Posted on 11/21/2009 11:01:03 PM PST by STARWISE
Grief and anger, like clouds of a coming storm, moved back and forth across the landscape of Mayor Daley's face in public appearances last week.
And why not?
Michael Scott, his longtime, loyal friend, was dead.
Suddenly. Violently. By his own hand, according to the Cook County medical examiner.
When we lose someone we love, particularly like that, don't we ask ourselves what it was we failed to see? Or failed to do?
Our own helplessness adds rage to sorrow.
It's understandable. It's human.
That's the best explanation I can come up with for what happened Wednesday at the mayor's news conference at City Hall.
First, Daley raged at the medical examiner who, hours after Scott's body was retrieved from the banks of the North Branch of the Chicago River, ruled Scott's death a suicide.
"Enough with the medical examiner, let's stop this," Daley said. "Fifteen minutes of fame -- they gave it to you. The Chicago Police Department has a responsibility to check everything. I'm sorry. They don't rush to conclusions. They cannot do that. You have to look at everything."
Dr. Nancy Lynne Jones, Cook County's medical examiner, is hardly a media hound.
Most residents don't even know her name. She is a veteran forensic expert. And the autopsy her office performed was witnessed and affirmed, she said, by two Chicago Police detectives.
The only reason I can see that Jones went public in a rare news conference was to defend the integrity of her office against suggestions her findings were hasty or wrong.
She did not deserve the mayor's ridicule.
In fact, had it been a murder and had she been slow in calling it that, there would have been an equal outcry that she was covering up the facts.
The mayor's second eruption was directed at WFLD-Channel 32 reporter Tera Williams, who asked if Scott's death would harm the mayor politically.

=======

* _WORK INSTRUCTIONS_
Please say where Michael Scott's body was retrieved from, according to the column about Mayor Daley.

* _RECORD EXTRACTS_
=======

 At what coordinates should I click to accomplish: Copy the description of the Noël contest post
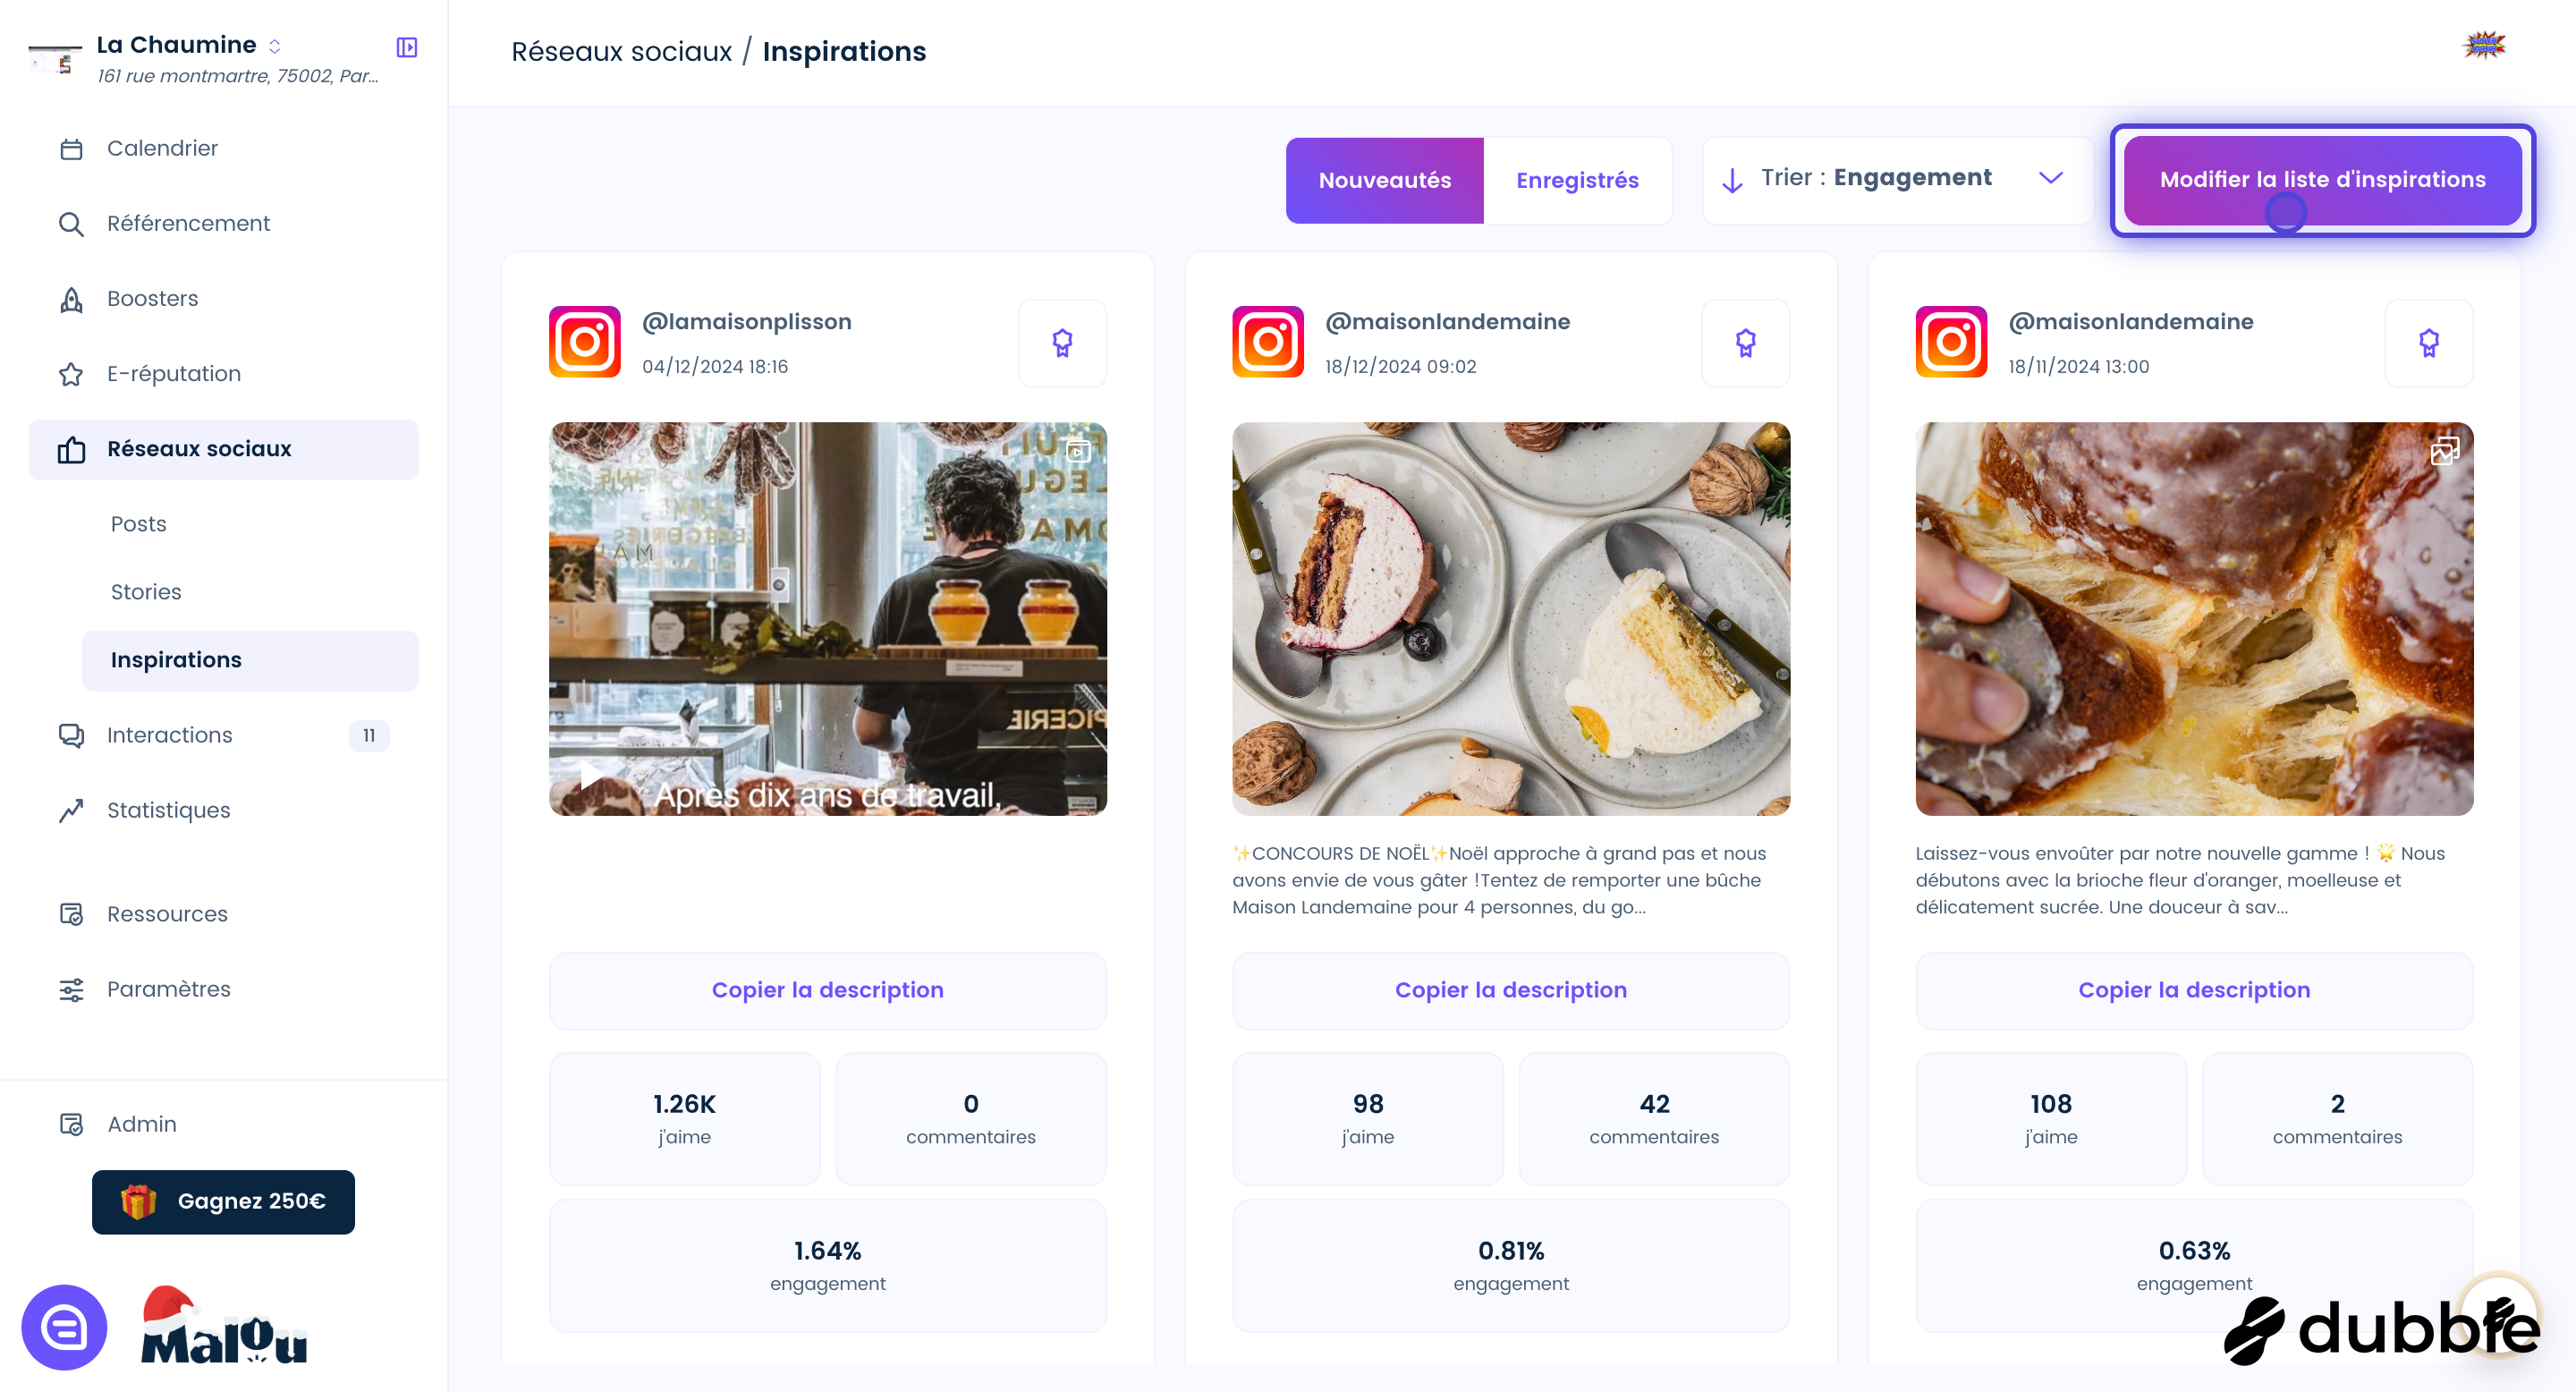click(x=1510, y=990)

=======

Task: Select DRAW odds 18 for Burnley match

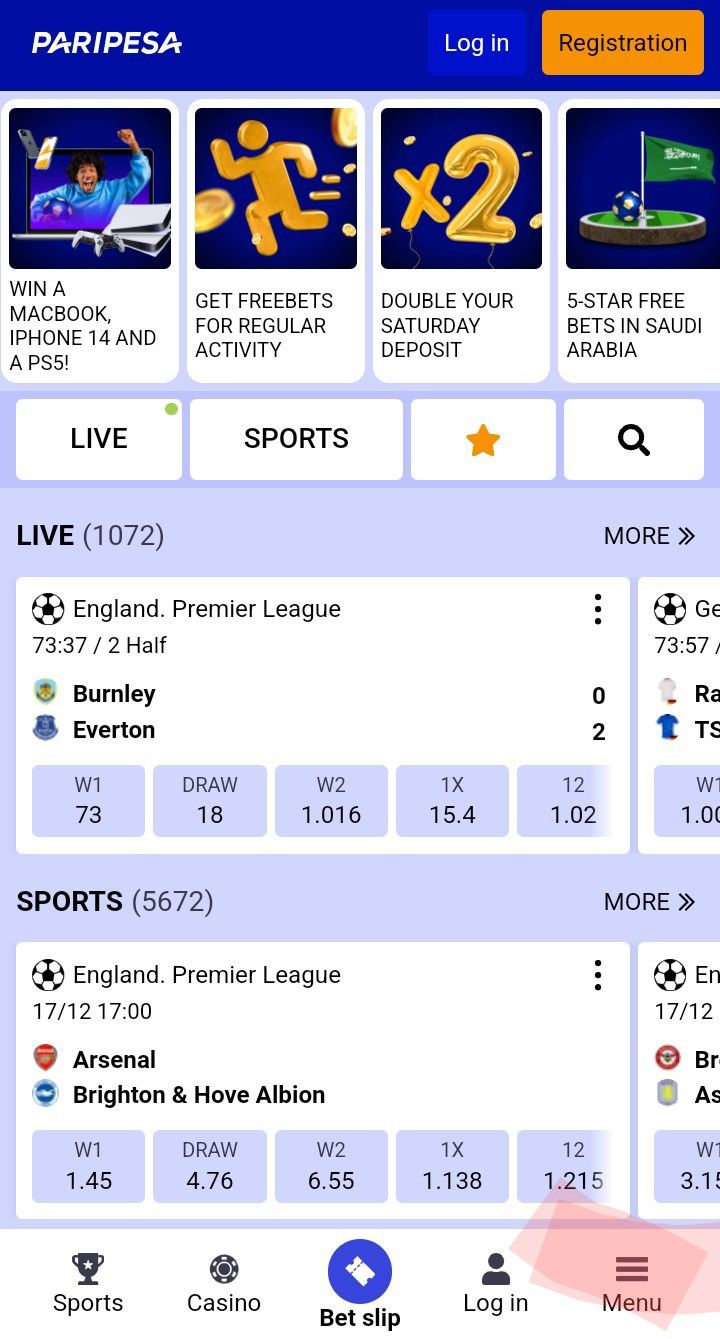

=======

* _ANSWER TO THE EXERCISE_
From the banks of the North Branch of the Chicago River.